Avoid multiple copies of any private key

A certificate’s private key is the secret that proves the certificate really belongs to you. The more copies of that key you make, the larger your attack surface becomes. Every backup, copied file, admin laptop, shared folder, configuration management export, or forgotten test system becomes one more place that key can be stolen, mishandled, or left behind after staff turnover. If a private key is compromised, an attacker may be able to impersonate your service, decrypt traffic in some circumstances, or carry out man-in-the-middle attacks until the certificate is revoked and replaced. Good practice is to generate keys in the system that will use them, protect them with strong access controls, store them elsewhere only where necessary, and rotate them cleanly when replacing certificates.
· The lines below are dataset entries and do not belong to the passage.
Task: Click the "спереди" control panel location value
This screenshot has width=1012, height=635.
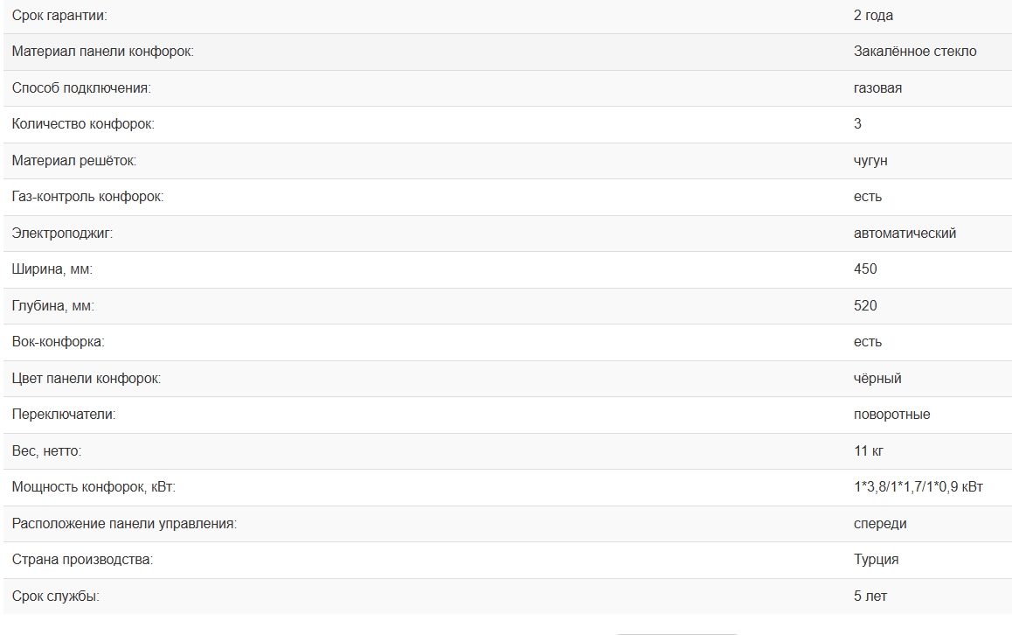Action: tap(880, 524)
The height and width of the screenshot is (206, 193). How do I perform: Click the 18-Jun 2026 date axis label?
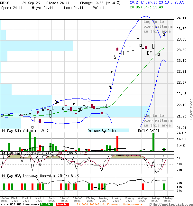coord(5,200)
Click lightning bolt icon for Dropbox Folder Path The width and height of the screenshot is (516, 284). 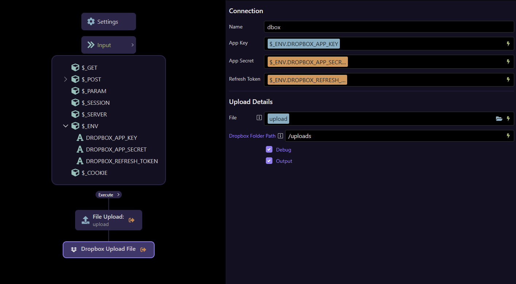pyautogui.click(x=508, y=136)
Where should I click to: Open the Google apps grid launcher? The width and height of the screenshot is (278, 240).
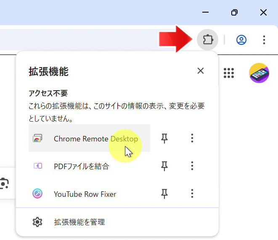[x=229, y=73]
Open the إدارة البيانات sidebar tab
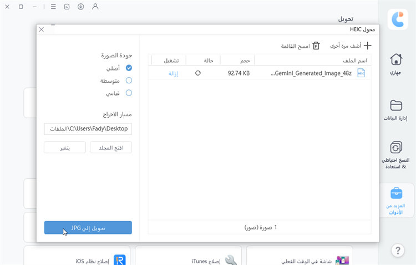The width and height of the screenshot is (416, 265). tap(396, 109)
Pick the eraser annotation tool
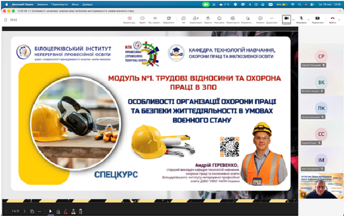This screenshot has height=216, width=344. pyautogui.click(x=80, y=211)
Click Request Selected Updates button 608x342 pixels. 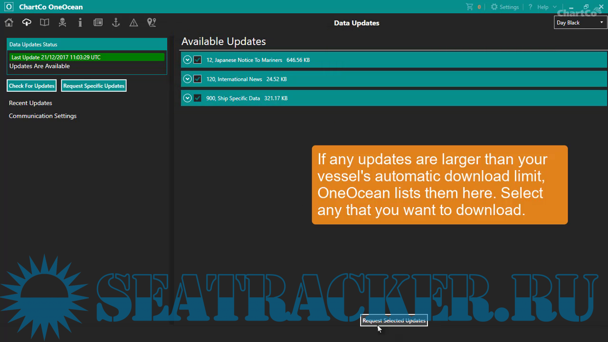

In higher education environments especially, where responsibilities are often distributed across central IT, departmental admins, and research systems, key sprawl can happen quietly. Keeping one controlled copy per deployment target is usually far safer than letting the same private key drift across multiple administrators and machines like an unchaperoned house key ring. CA/B Forum rules and related PKI practice documents emphasize lifecycle management, issuance safeguards, and protection of certificate-related material precisely because weak key handling undermines the trust model the certificate is supposed to provide.

Avoid wildcard certificates

Wildcard certificates, such as *.example.edu, are convenient because one certificate can cover many subdomains. That convenience is exactly why they deserve caution. A wildcard private key often ends up protecting a very broad slice of your environment, so if that one key is compromised, the impact can extend across many hosts and services instead of only one.

Wildcards also make it easier to blur ownership boundaries between teams or departments: the same certificate may quietly get reused on unrelated systems, which increases risk and makes incident response harder. They can also encourage overbroad trust—someone deploying a service under a covered subdomain may inherit certificate coverage without the tighter review that a host-specific certificate would have forced.

In most environments, individual certificates for specific names such as login.example.edu, api.example.edu, or hr.example.edu create better isolation, clearer ownership, and smaller blast radius. Wildcards still have valid use cases, especially in heavily automated environments, but they should be treated as exceptions rather than defaults. As certificate lifetimes shrink and automation becomes more common, the old operational reason for leaning on wildcards—“it’s easier than managing lots of certs”—gets weaker, while the security downside remains very real.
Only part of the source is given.